(RECORDS TO PROCESS)

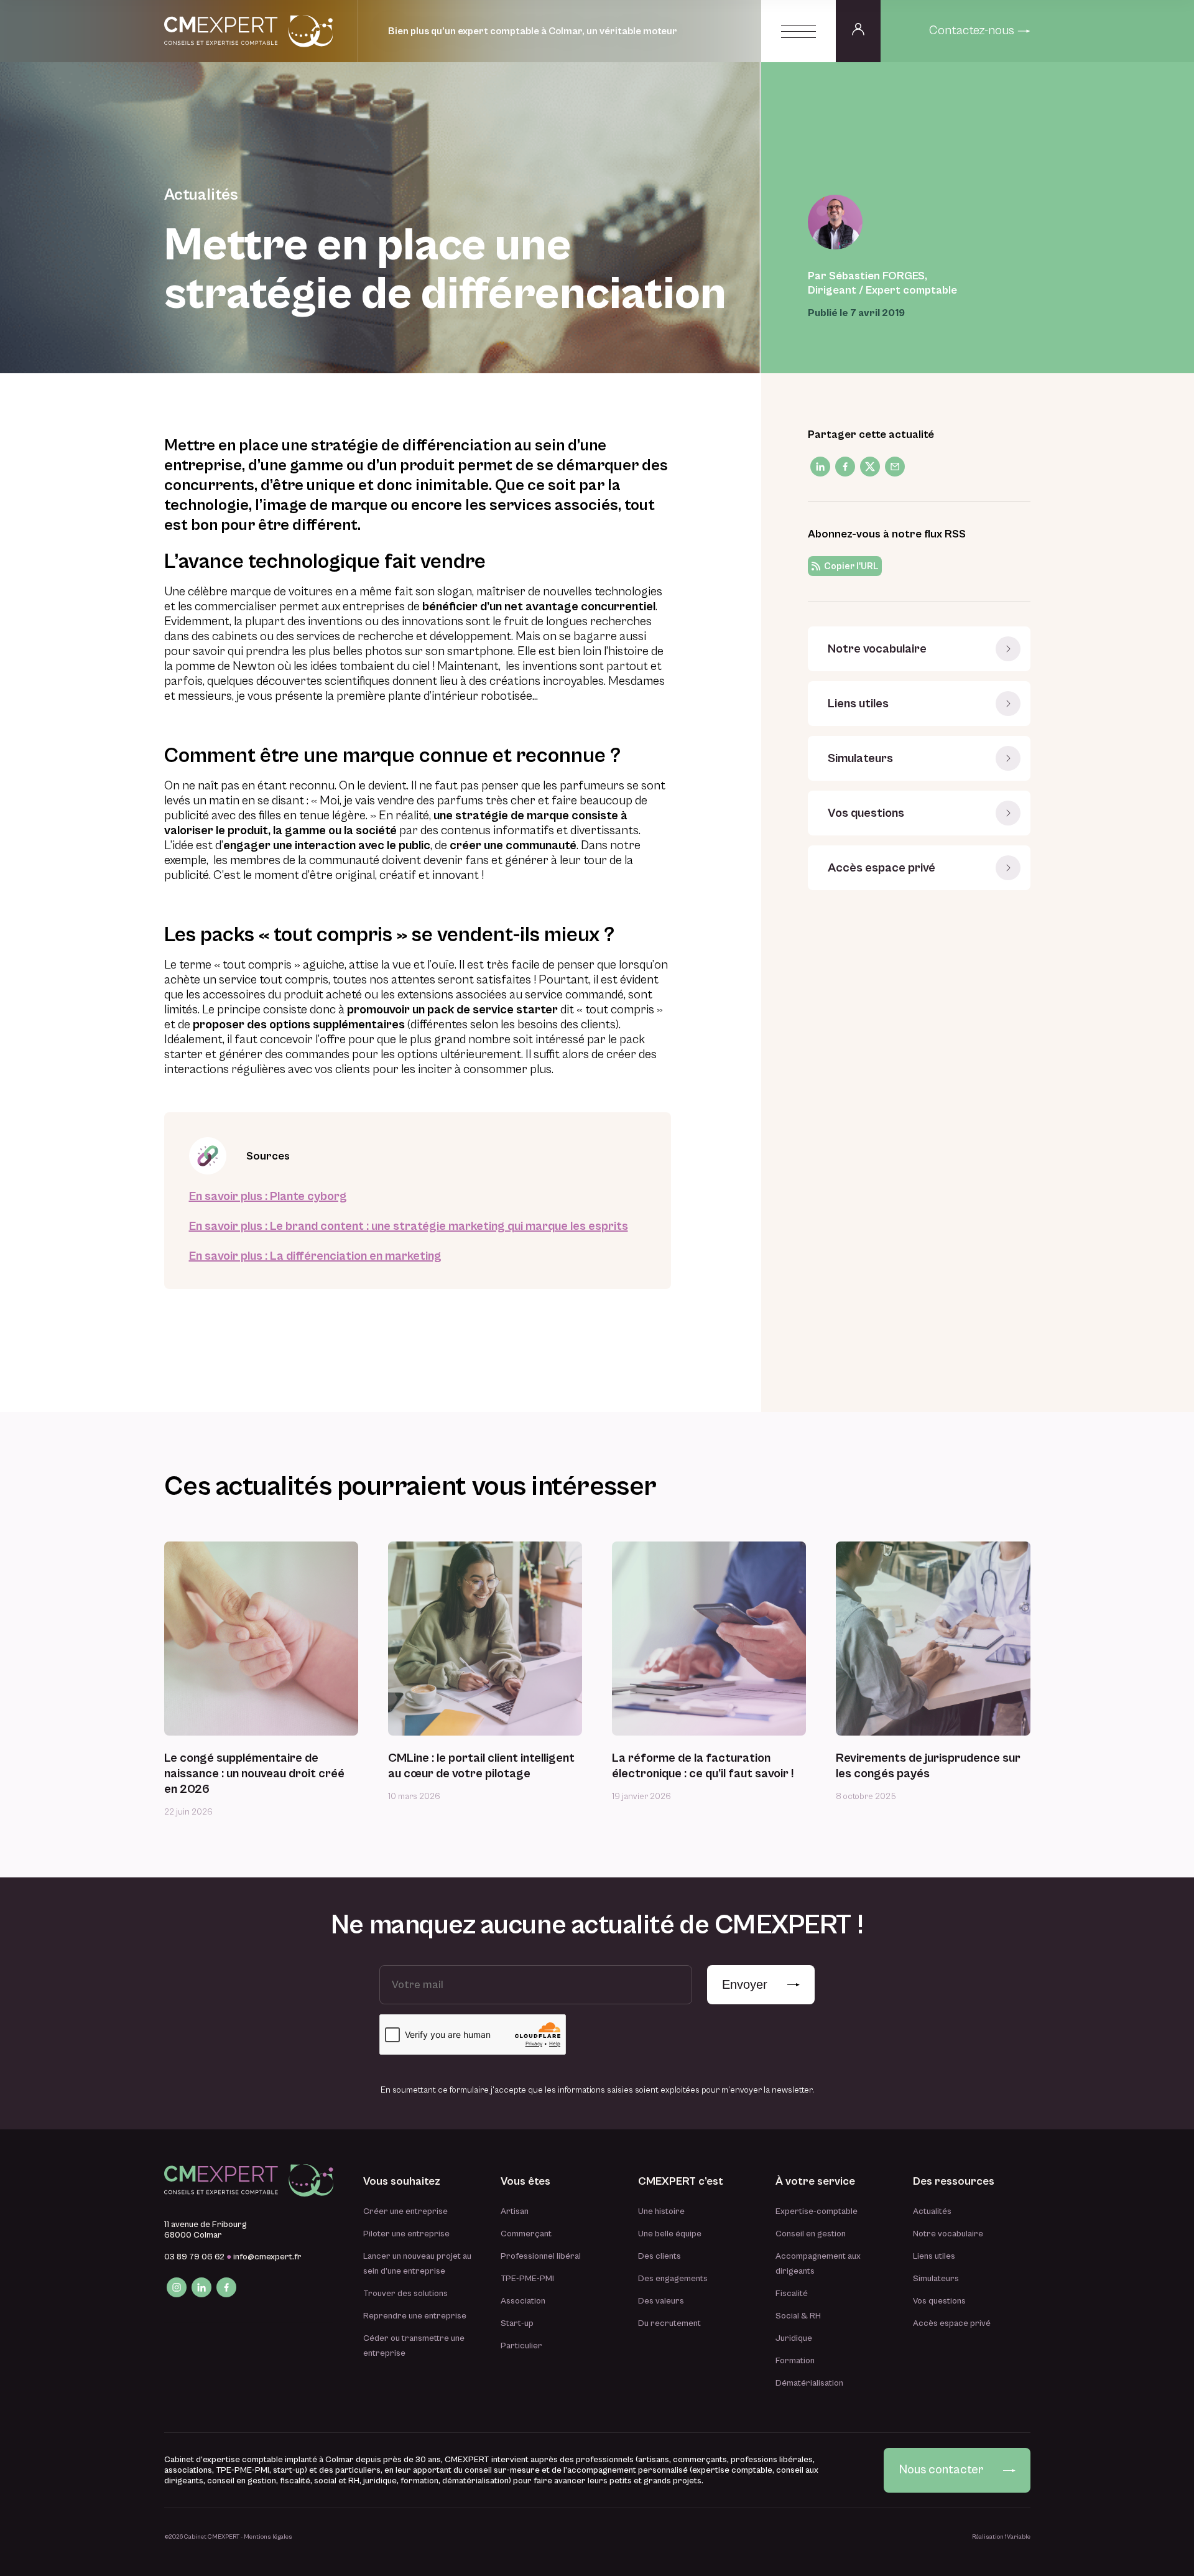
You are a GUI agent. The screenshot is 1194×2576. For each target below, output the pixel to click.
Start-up (517, 2323)
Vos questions (866, 813)
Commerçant (526, 2234)
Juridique (793, 2338)
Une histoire (661, 2211)
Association (523, 2301)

(End RECORDS TO PROCESS)

_ACTIVITY_
Nothing but the lines from the one containing "Commerçant (526, 2234)" through the final line of the data above is to be reproduced, each exactly as written.

_COMPLETED TASK_
Commerçant (526, 2234)
Juridique (793, 2338)
Une histoire (661, 2211)
Association (523, 2301)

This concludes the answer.